Tracking which migrations have been applied in the schema_migrations table

mgdelacroix commented 3 years ago

Recently we started integrating our platform with go-migrate and we discovered that the only state tracker that the tool has is the last version applied. This can be problematic for big teams (as ours) in which two migrations will not necessary be merged in sequence (chronological order).

To illustrate this, say two feature teams work on parallel with one migration each, and the team that merges first has the migration with the latter timestamp. When this migration gets applied, the other team merges theirs, and as the only check go-migrate is doing is on the last version stored in the database, the one with the earlier timestamp will never be applied.

To fix this, we've checked other systems like Rails' Active Record, and what they do is that they track every migration that they apply. We are in a position now where we could spend some time working on a patch to add this to go-migrate in a backwards compatible way, so would this be something that the project will like to include and support? If so, we're happy to come out with a pull request illustrating this and discuss the approach further.

We consider as well creating a CI check to avoid adding migrations that are older than the last version, but we believe that adding this to the tool can be beneficial not only for our use case but for other teams out there.

//cc @dhui and @nronas for visibility

mgdelacroix commented 3 years ago

To expand on this, we've checked the proposal that was made on #470, but this will not fix our use case, as a file is local to a given system, and this will not support clustered scenarios with multiple servers using the same database.

The idea we have it basically to reuse the existing migrations table without changing it. Instead of tracking only the last version applied, we would have one row per applied migration, and go-migrate would check which migrations it should apply based on those.

This should make easy to maintain backwards-compatibility for several drivers, as in the case of relational databases like mysql or postgres, migrating from the old system is just a matter of reading the last migration applied, and marking all migrations up to that point as applied creating a row for each.

dhui commented 3 years ago

Thanks for reaching out!

Let's talk about the manifest file in #470

We are in a position now where we could spend some time working on a patch to add this to go-migrate in a backwards compatible way, so would this be something that the project will like to include and support? If so, we're happy to come out with a pull request illustrating this and discuss the approach further.

🎉 Any help is greatly appreciated!! Let's settle on a design before starting any implementation.

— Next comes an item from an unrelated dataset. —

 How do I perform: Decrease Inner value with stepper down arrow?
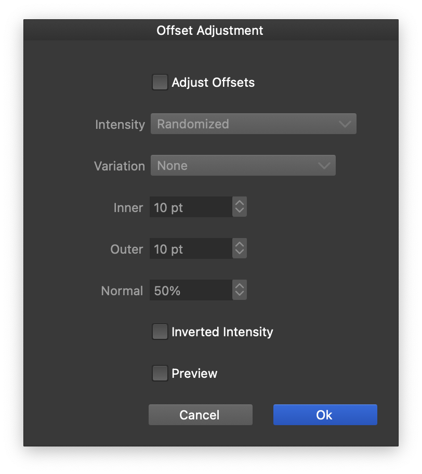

nronas commented 3 years ago

@dhui thanks for the quick response on this. I've brushed off on the implementation in the manifest proposal but basically, the design that we were thinking is what @mgdelacroix described:

To fix this, we've checked other systems like Rails' Active Record, and what they do is that they track every migration that they apply. We are in a position now where we could spend some time working on a patch to add this to go-migrate in a backwards compatible way, so would this be something that the project will like to include and support? If so, we're happy to come out with a pull request illustrating this and discuss the approach further.

In a nutshell, instead of using 1 row to determine which migrations have been applied, we will be writing many migration rows in the schema_migrations table, one for each applied migration. Bellow, i demonstrate an execution flow:

User A creates in their dev cycle a migration t0_migration_name.up.sql. Another user B creates also in their dev cycle a migration t1_migration_name2.up.sql, were t1 > t0.Let's assume that the state of the schema_migrations table is empty:

User B gets their PR approved and merged to master, migration is applied to prod and the schema migration has

    version     | dirty
----------------+-------
t1              | f

User A updates their branch from master without changing anything on their side, they merge their PR and they apply the migrations to prod. Now the table looks like:

    version     | dirty
----------------+-------
 t1             | f
 t0             | f

Every time that we want to apply migrations, we will compute the difference between the migration files from the source and what is in schema_migrations(essentially file names from the driver) and proceed on applying them in sorted order.

What needs to change

The Driver interface needs to change in order to allow the ability to retrieve the already applied migrations, we were thinking something along the lines of functions like AppliedMigrations(), LastMigration(), SetMigrationApplied().

The interface changes will not break any compatibility. Since the proposed design is a superset of the existing implementation.

Data Backwards Compatibility

That should be the easiest step. We can add a piece of logic when someone is Up-ing from an old schema version using the new client, by checking the shema_migrations table, check if it has only 1 row, if true get the version from that row and insert version rows up to that version.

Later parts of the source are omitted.